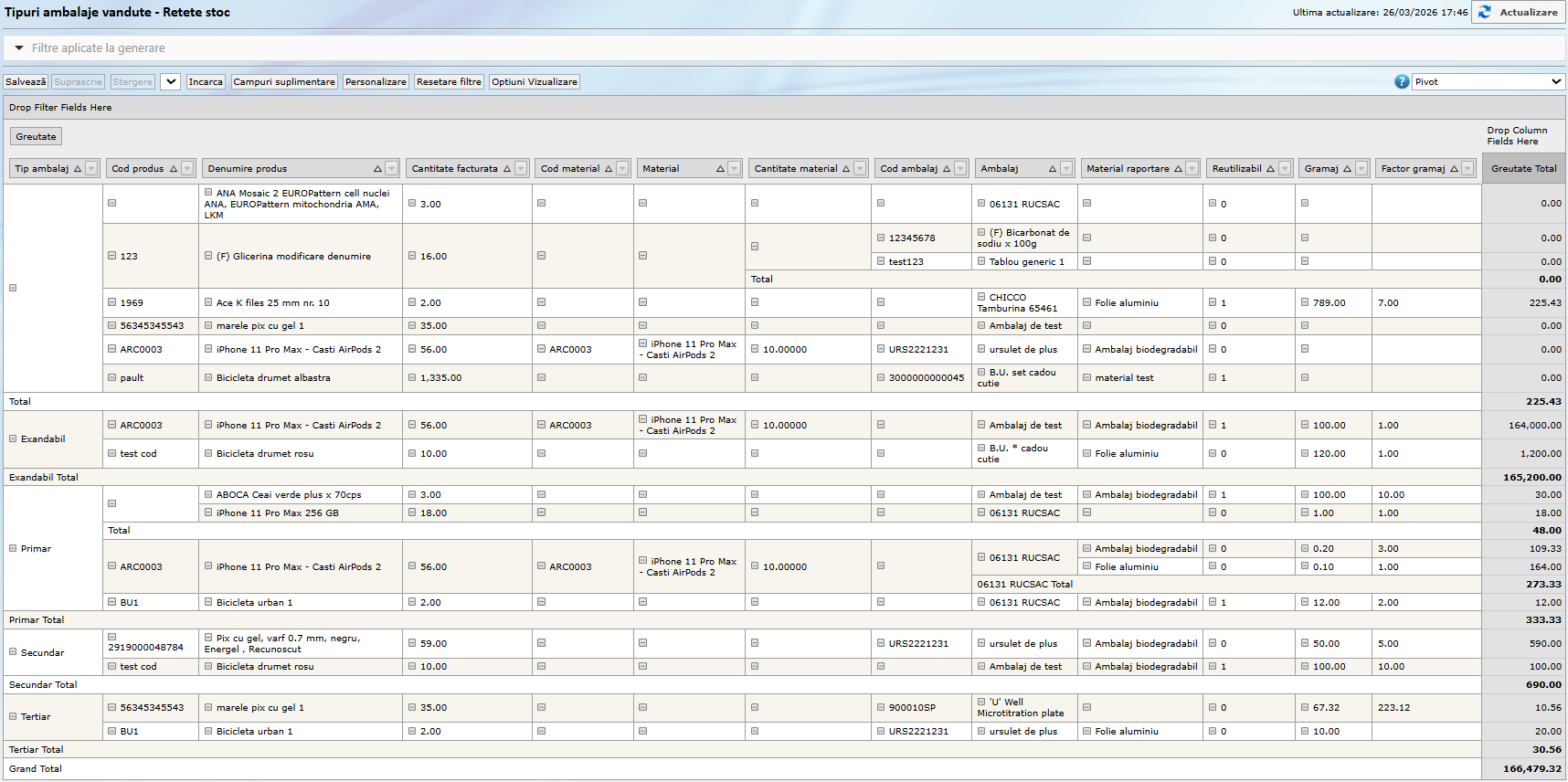Screen dimensions: 1568x782
Task: Click sort triangle on Cantitate facturata header
Action: click(507, 169)
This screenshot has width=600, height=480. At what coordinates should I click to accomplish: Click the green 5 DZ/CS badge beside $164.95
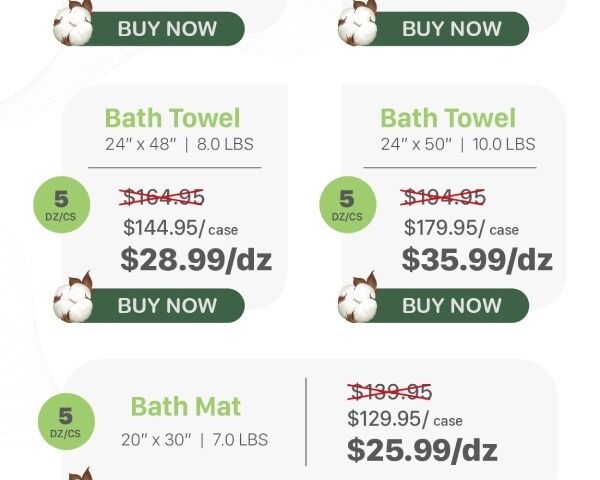coord(62,203)
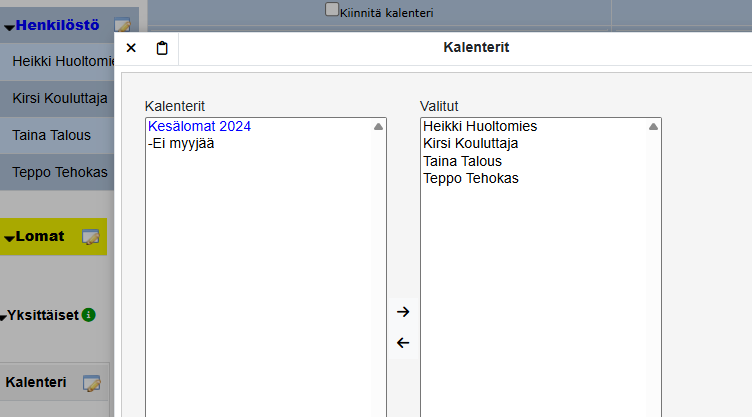Click the edit icon next to Henkilöstö
This screenshot has width=752, height=417.
[121, 26]
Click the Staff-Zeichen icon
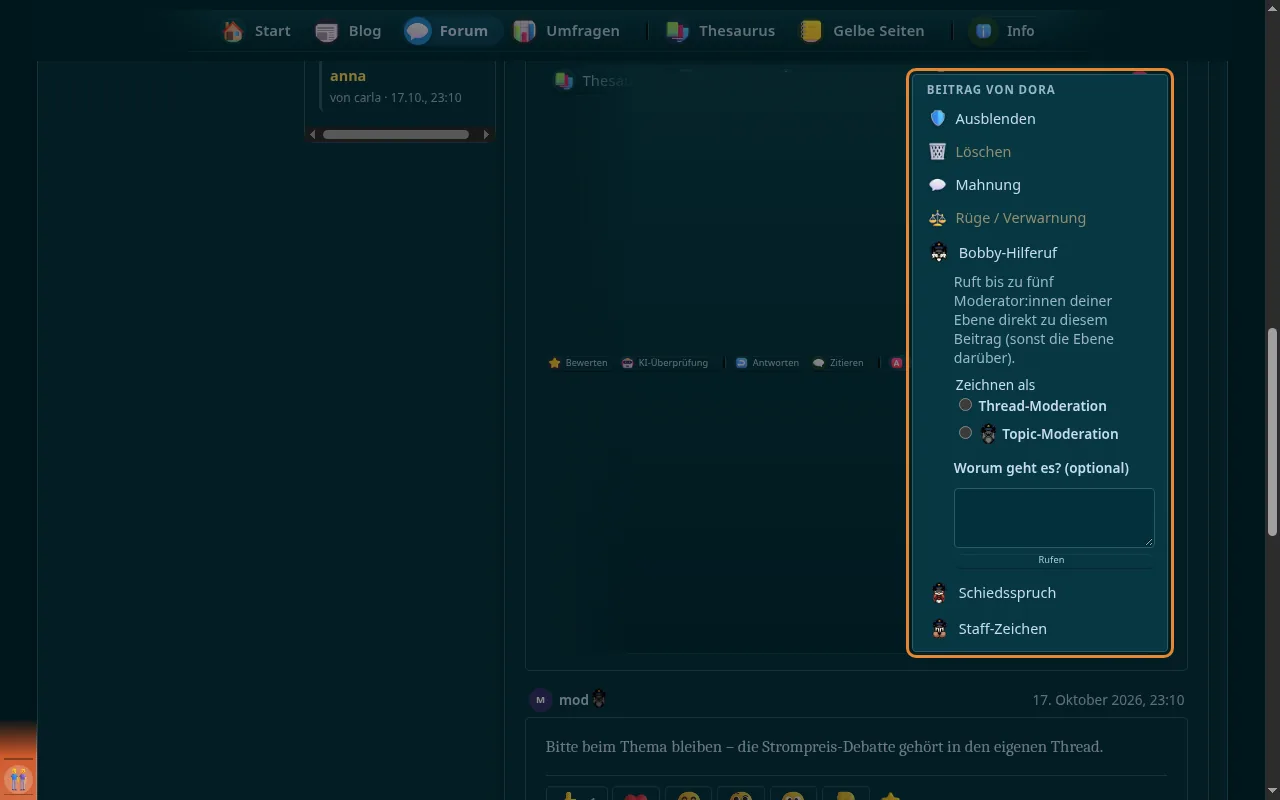 (939, 629)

### Requirement:
From the line that contains "This screenshot has width=600, height=480." to the last line of the records above, copy each line exactly, both ends included, and leave the pictures out.

### Response to this exercise:
This screenshot has width=600, height=480. At what coordinates should I click to accomplish: Click the green 5 DZ/CS badge beside $164.95
coord(62,203)
Click the edit icon next to Henkilöstö
This screenshot has width=752, height=417.
[121, 26]
Click the Staff-Zeichen icon
 (939, 629)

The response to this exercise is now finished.